The goddess Venus is one of the most widely represented deities in art history. “Venus is the embodiment of all facets of beauty and love, femininity. This is a complex and ambiguous character, domineering and gracious, dangerous, and attractive. Speaking of Venus not as a character, but as a power, its dominance is even more justified,” says Anna Berkutsia, the digital curator behind the popular Instagram account @mythology_in_art, which, over the course of months, examines individual deities and mythological themes covered by artists.

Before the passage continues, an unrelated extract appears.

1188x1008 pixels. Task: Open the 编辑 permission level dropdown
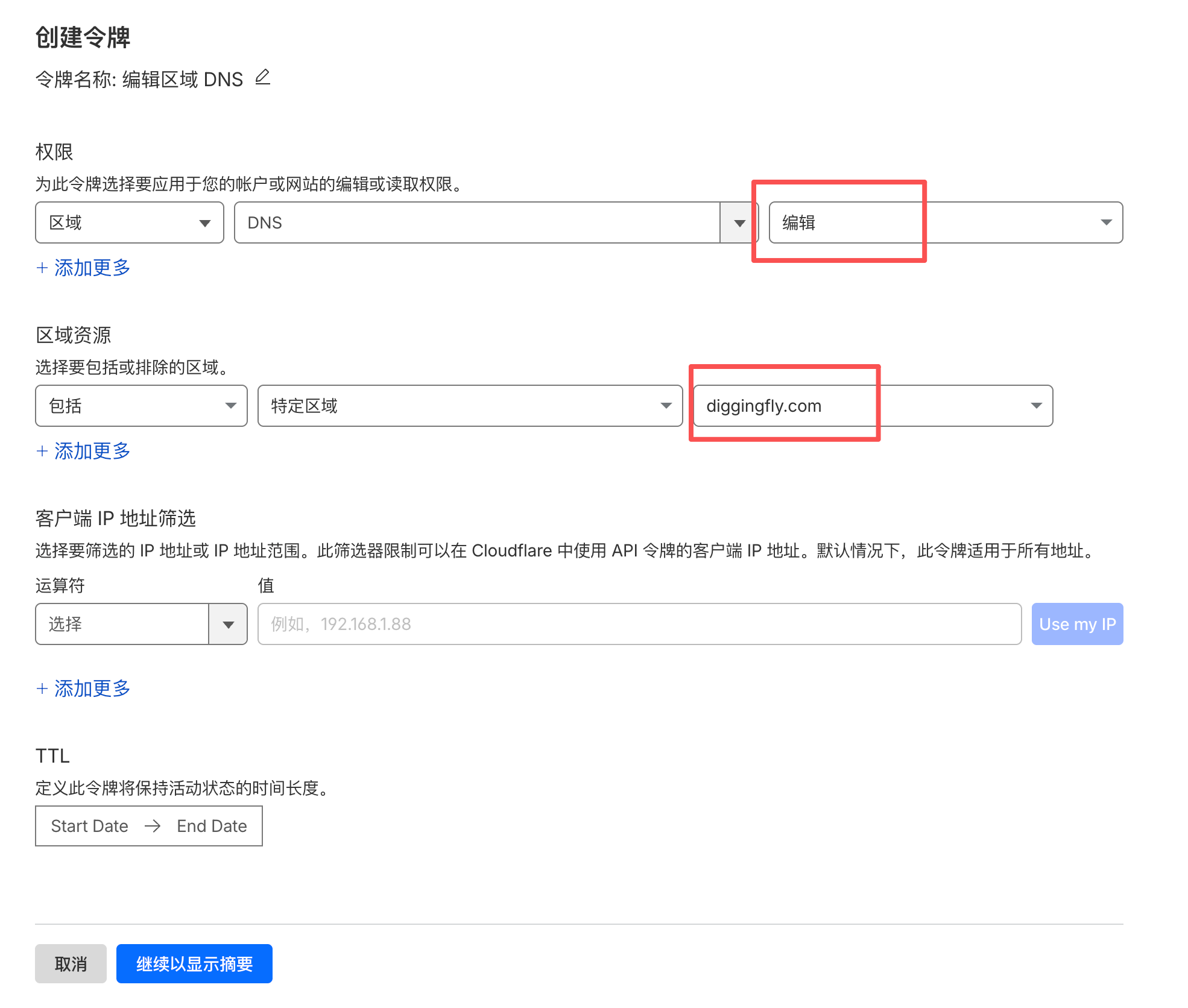tap(945, 223)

“I believe that the tropes [of Venus’ representation] are closely related to the cultural components of each time period which determine which aspect of Venus becomes dominant,” she continued. “The oldest statues of Venus point to the central role of fertility in the image of the goddess. Then, in Classical art, Venus became the standard of physical attractiveness and beauty. Over the course of centuries, the image of the goddess acquired new features: for example, the medieval Venus is associated with a wild and destructive passion that goes beyond matrimony and the Christian morality, as we see in the legend of Tannhäuser. In the baroque era, she is presented as more regal, with her nudity offset by head ornament and jewels.”

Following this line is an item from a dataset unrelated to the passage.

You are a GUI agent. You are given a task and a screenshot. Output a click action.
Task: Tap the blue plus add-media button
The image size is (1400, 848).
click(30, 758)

In the nineteenth century, Venus became the central figure of academic painting: the story of her birth, which took place when Uranus’s genitals were severed and thrown into the sea, which caused the water to foam and Venus to emerge, is the basis of the quintessential female standing nude. Below, we examine three of Venus’s more frequent motifs, which we acknowledge are far from a complete list of Venus’s guise: Venus rising from the sea; the recumbent Venus; and the seductress Venus, accompanied by a male lover.
Venus Rising
Ever since the fourth-century painter Apelles painted Venus in the act of rising from the sea (in Greek, anadyomene), a painting that is now lost but survives in descriptions, a nude Venus, generally in a standing position, has been the subject of painters and sculptors from antiquity into the modern age.
The best-known anadyomene is Botticelli’s Birth of Venus (1484–86), where she is standing on a shell and surrounded by other minor deities. Titian’s interpretation of it (1520) depicts her in the act of wringing her hair. In the sixteenth century, the simple birth of Venus transitioned to the triumph of Venus, with the goddess flanked by other creatures as she rises from the sea: the blueprint was, actually, the depiction of another deity, namely the Raphael fresco Triumph of Galatea, where the nereid is depicted in her apotheosis, surrounded by sea creatures. Nicolas Poussin’s Triumph of Venus (1635) and Sebastiano Ricci (1713) both follow this motif.